## YOUR GOAL
Pictures aside, the output must consist of the lines from the one containing "Select the client_1_DOB macro row" through the end of the data, reproduced exactly.

## Collected data
◆ ◆ ◆ ◆ ◆ ◆ ◆

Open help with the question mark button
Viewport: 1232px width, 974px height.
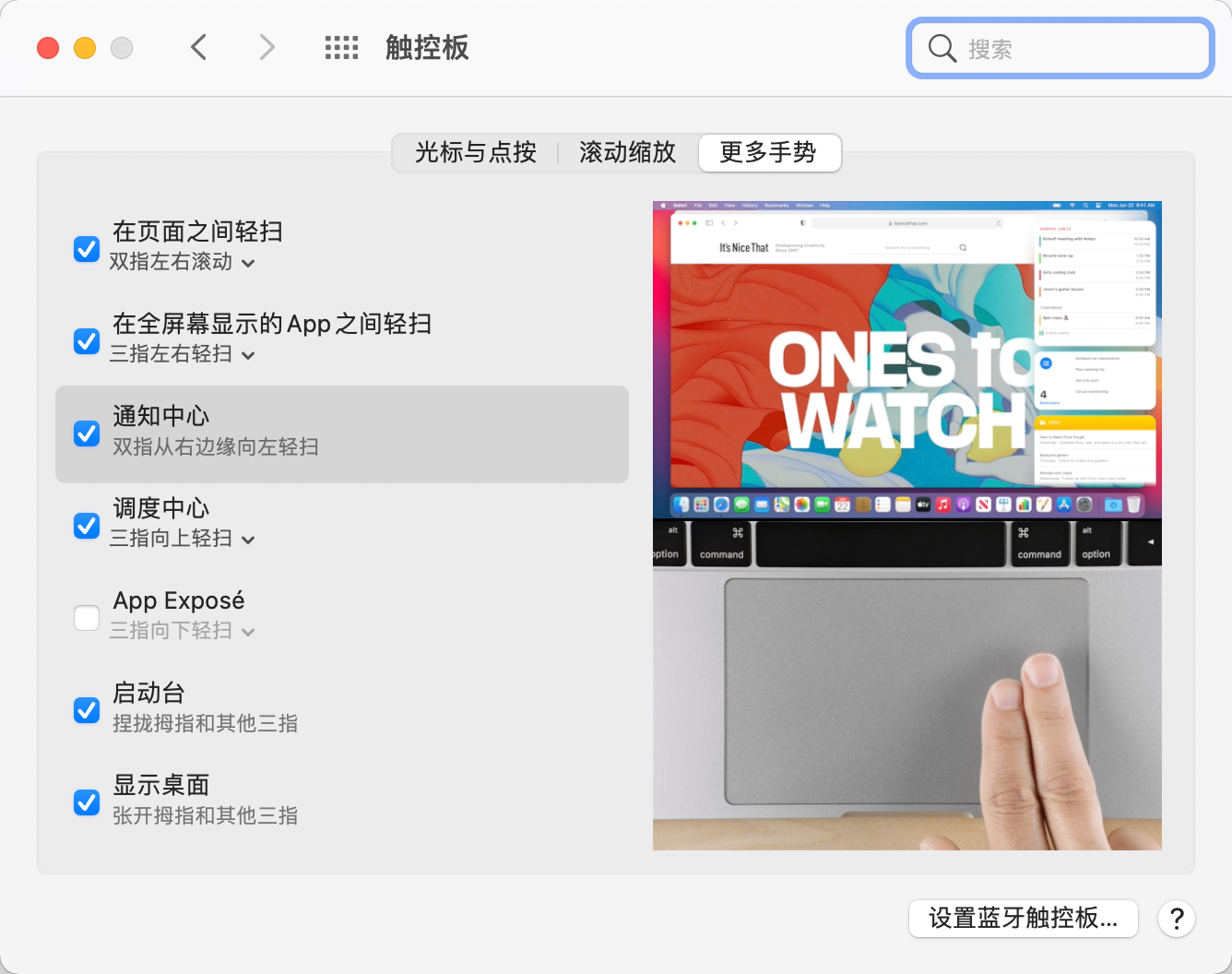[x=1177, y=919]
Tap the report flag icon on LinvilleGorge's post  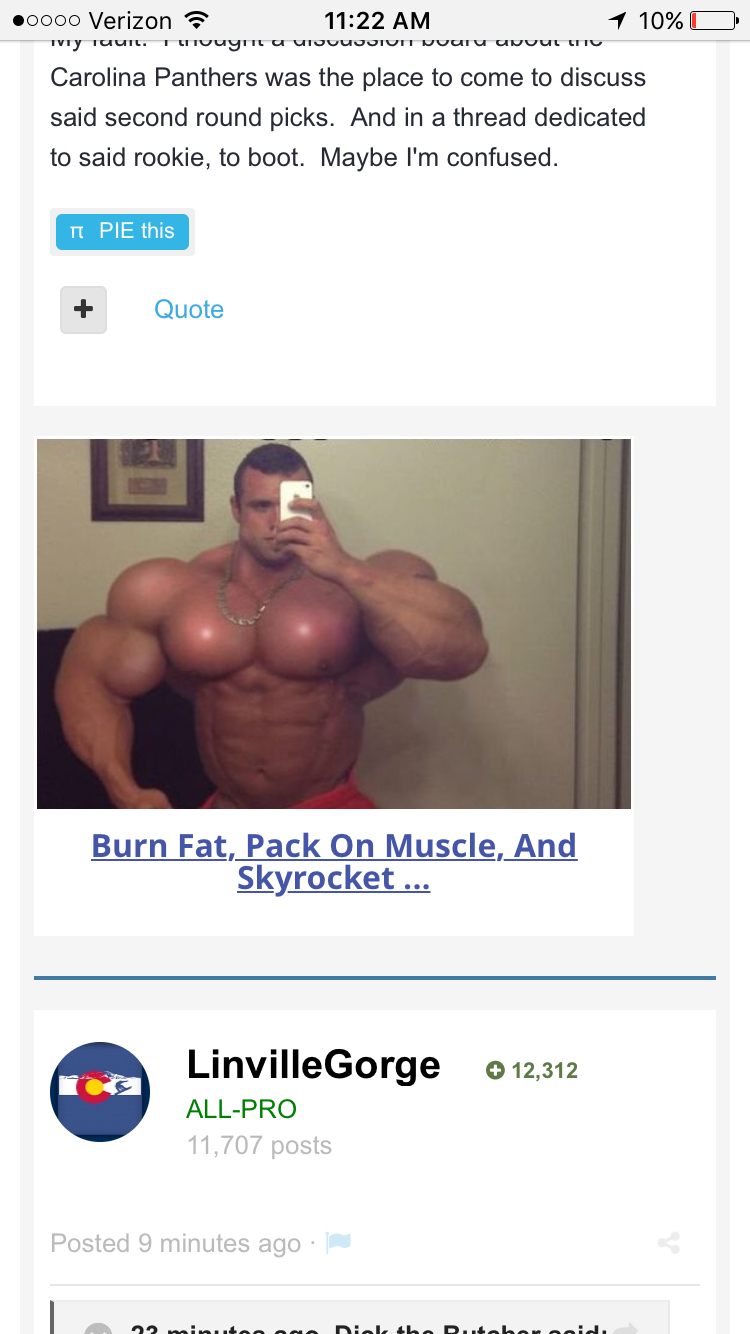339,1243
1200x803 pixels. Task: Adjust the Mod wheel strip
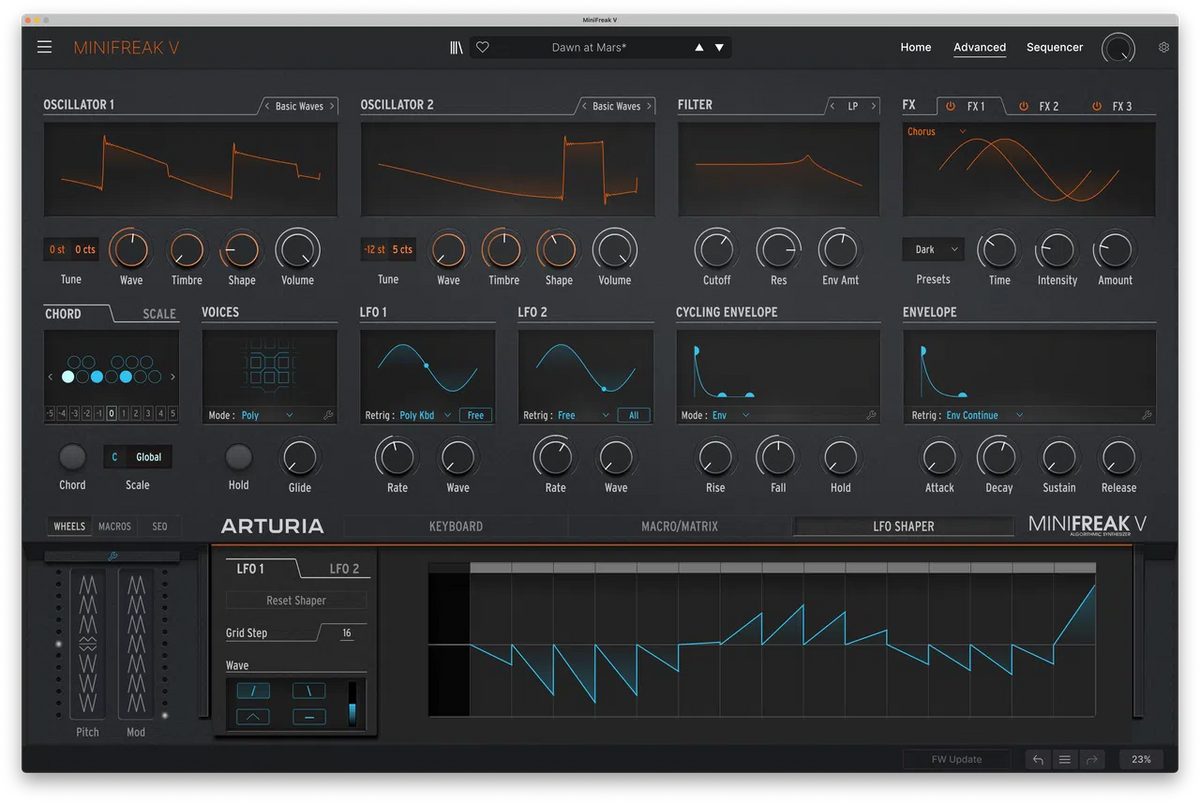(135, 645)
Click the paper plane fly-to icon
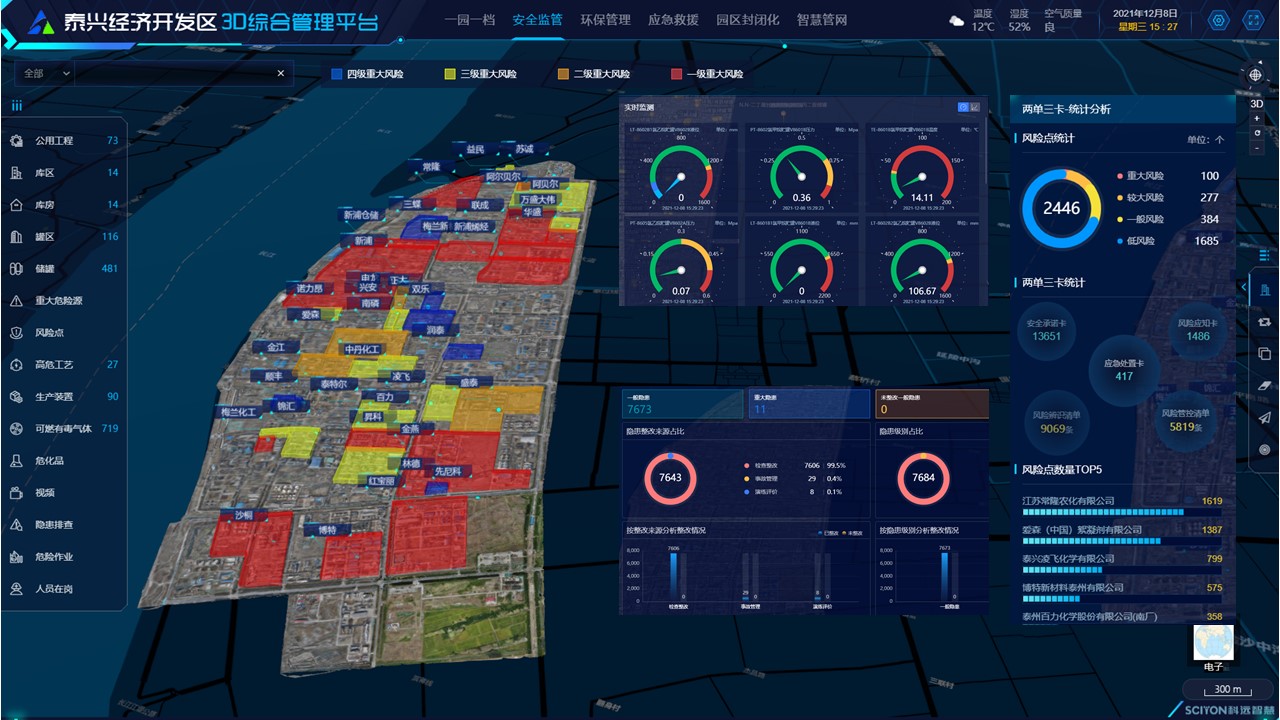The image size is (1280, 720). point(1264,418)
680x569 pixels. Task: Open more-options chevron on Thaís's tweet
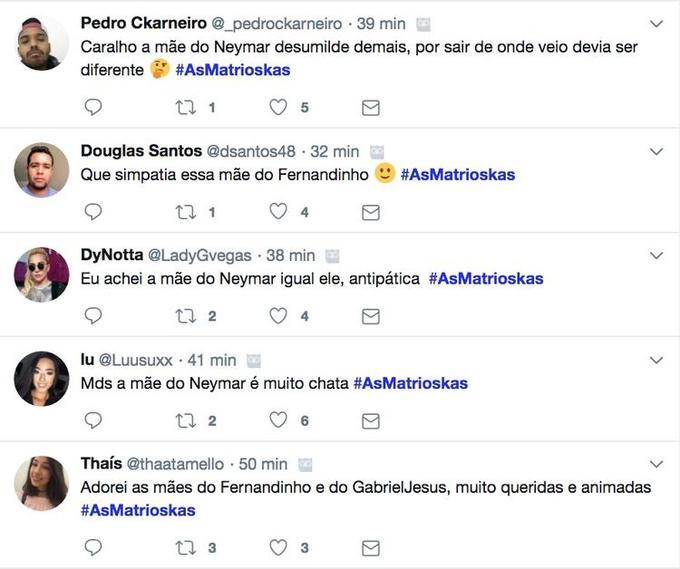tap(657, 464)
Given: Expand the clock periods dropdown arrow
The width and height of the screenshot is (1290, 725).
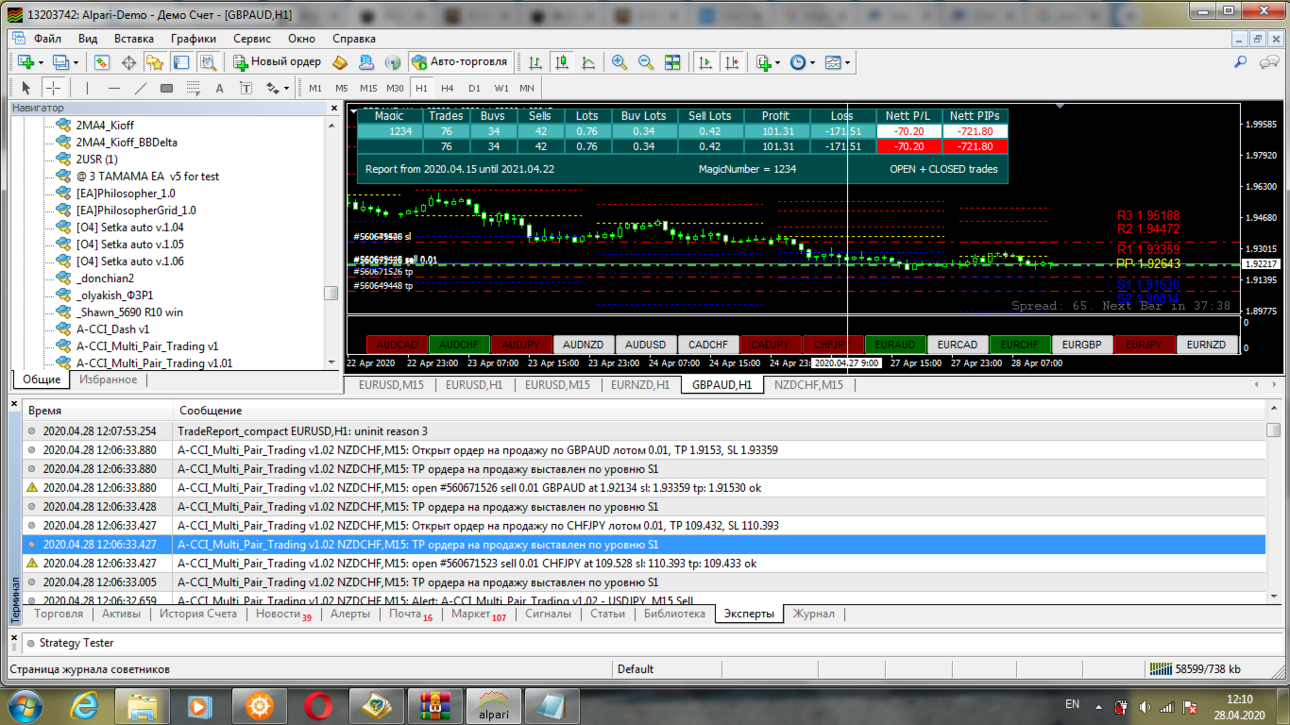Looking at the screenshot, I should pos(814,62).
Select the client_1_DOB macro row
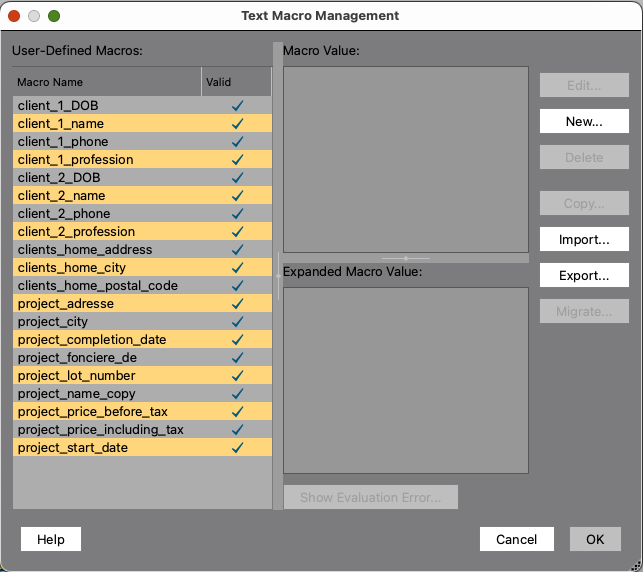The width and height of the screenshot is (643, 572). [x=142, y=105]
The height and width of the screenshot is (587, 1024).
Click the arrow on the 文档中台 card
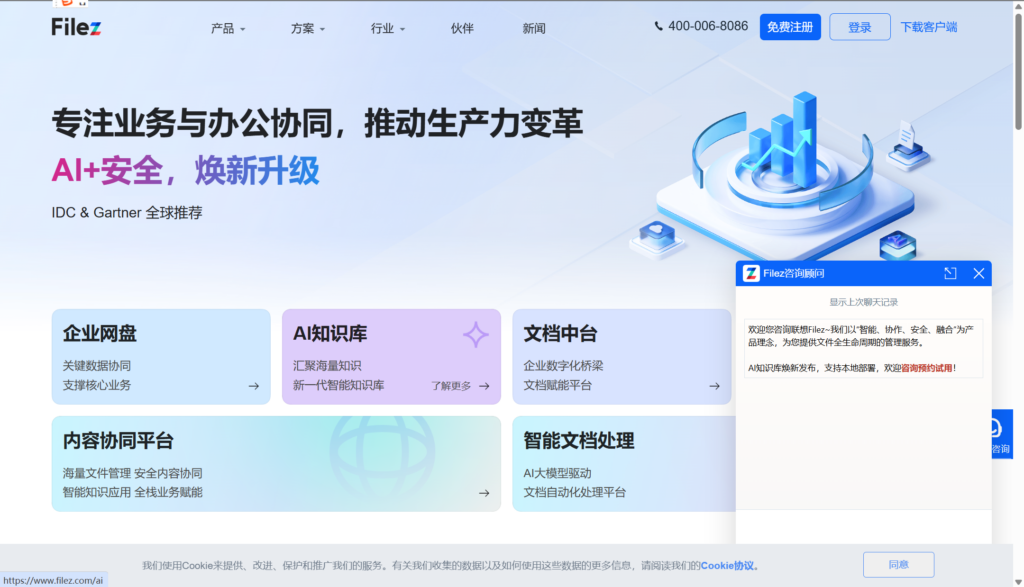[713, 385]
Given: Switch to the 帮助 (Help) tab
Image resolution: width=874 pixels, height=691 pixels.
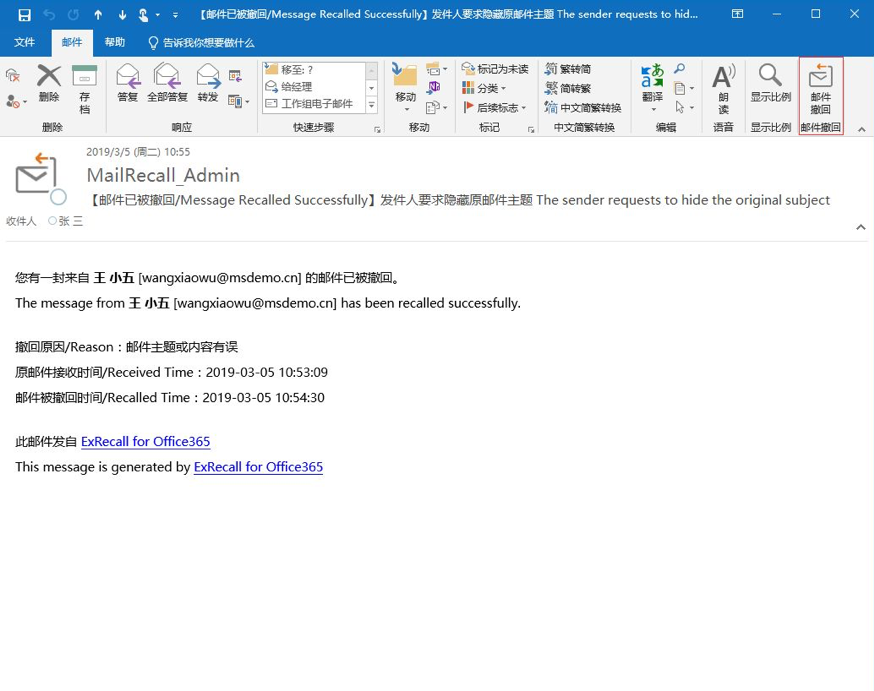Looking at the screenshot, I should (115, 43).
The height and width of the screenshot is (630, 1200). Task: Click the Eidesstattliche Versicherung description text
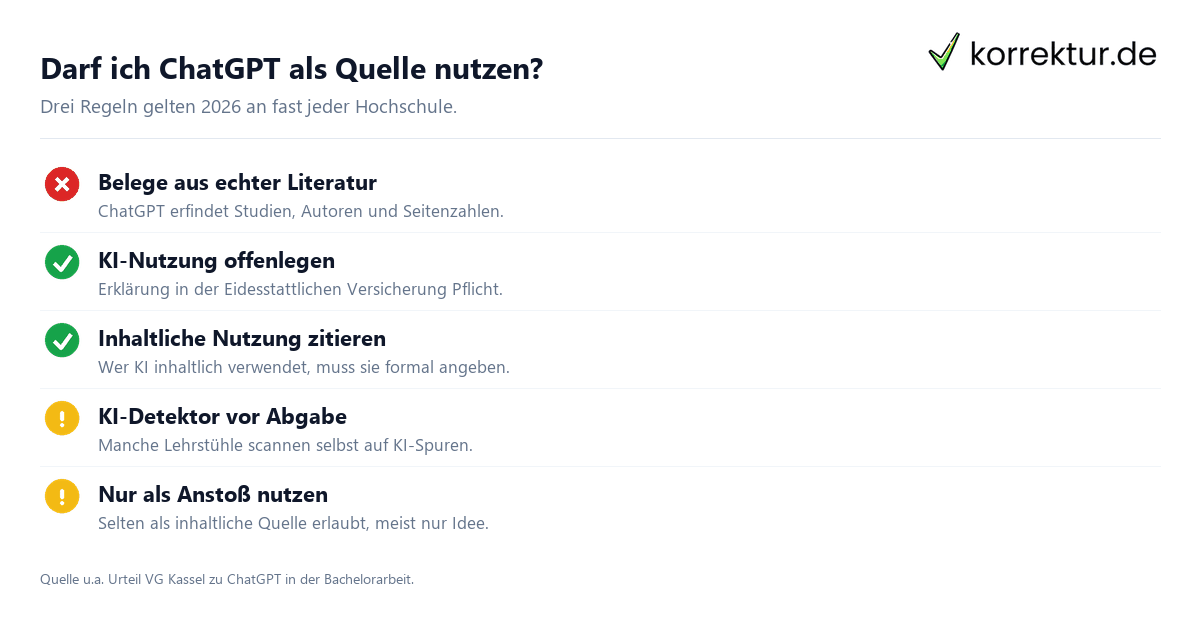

◆ ◆ ◆ ◆ ◆ ◆ ◆

## RESPONSE AREA
Select the client_1_DOB macro row
The width and height of the screenshot is (643, 572). [x=142, y=105]
The height and width of the screenshot is (587, 1024).
Click the arrow on the 文档中台 card
[713, 385]
Given: Switch to the 帮助 (Help) tab
Image resolution: width=874 pixels, height=691 pixels.
Looking at the screenshot, I should (115, 43).
The height and width of the screenshot is (630, 1200). Task: Click the Eidesstattliche Versicherung description text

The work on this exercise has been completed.